Es en este período que comienza una preparación para el desarrollo de la adolescencia aumentando la tendencia a estar con niños de su mismo sexo. Por ende hay veces que el niño siente pena de estar dejando de lado el mundo infantil. Es normal que en este período te haga preguntas como ¿me quieres? ¿quieres más a mis hermanos que a mi? ¿por qué lo tengo que hacer yo? O incluso el clásico “Estoy aburrido”.

Aunque a los siete años comienza la apertura social es a los nueve o diez que el juego, el grupo y la cooperación toman una importancia plena. Aquí empiezan a surgir los primeros roles en el grupo de amigos (sobre todo en los grupos de hombres). Como papás tenemos que estar atentos a su nuestro hijo está siendo aceptado o si está sintiendo frustración en este sentido.

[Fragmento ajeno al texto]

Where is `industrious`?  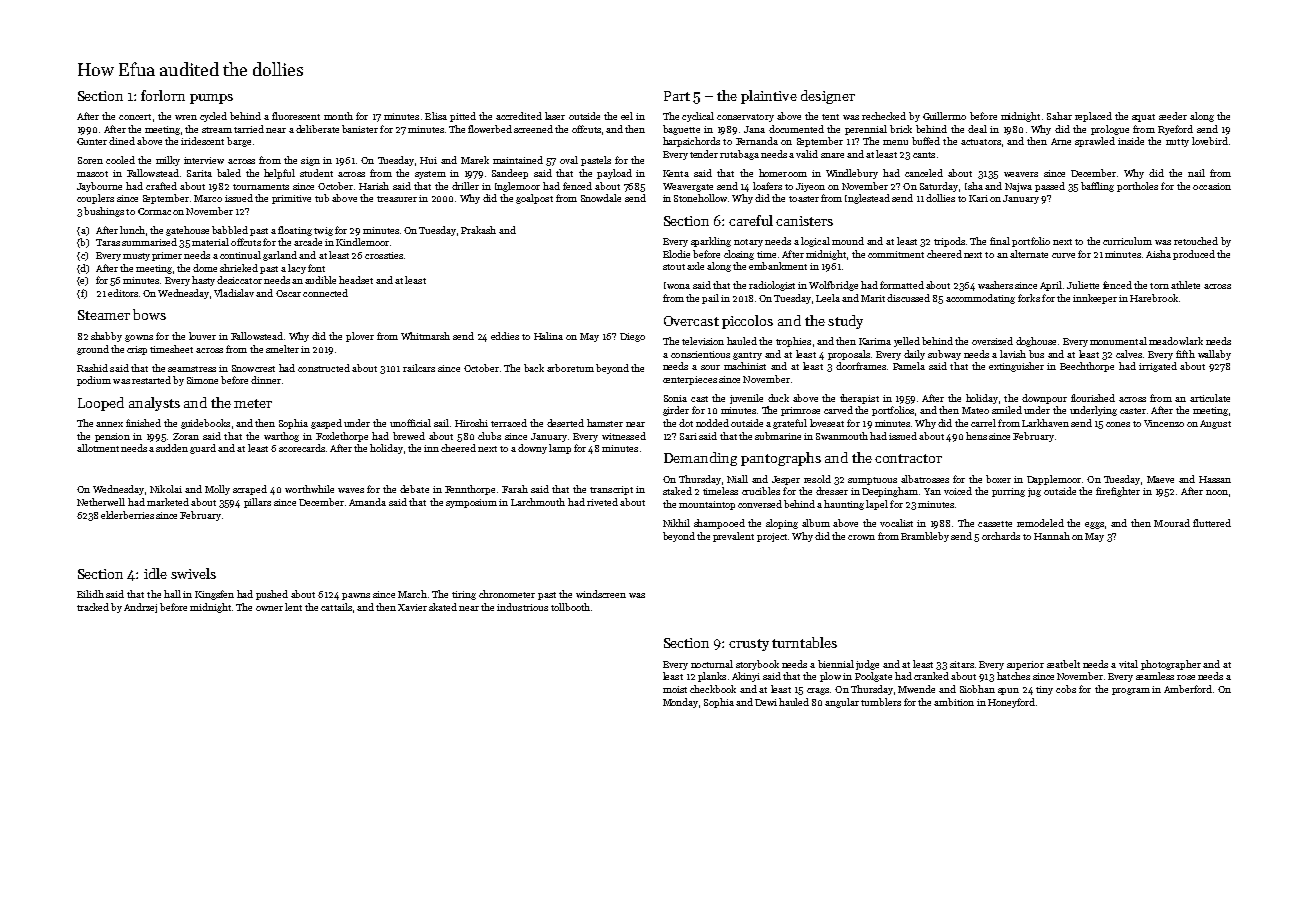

Siendo los ocho años la edad en que empiezan las mentiras conscientes a los nueve se enfatiza esto debido al aumento de la capacidad de opinión y de independencia. A esta edad son niños inflexibles en sus juicios (sobre todo en lo de hacer trampa).

Muchos niños a esta edad sufren de pesadillas pues es en las noches que aflora todo lo que los perturba por lo que debemos mostrarles cariño y ayudarlos con sus temores.

En definitiva, es importante que como padres, en este período, lo apoyemos en:

  • Su seguridad y confianza
  • Reconocer su lugar en el mundo
  • Superar los celos y la rivalidad
  • Aprender sobre la naturaleza y sus cuidados
  • Reconocer la gratificación que hay detrás del trabajo
  • Y por último, recuerda que esto no se trata de ti y mucho menos es un ataque personal. Lo que tu hijo necesita es tu cariño y comprensión en esta etapa en que todavía no entiende bien lo que le está pasando.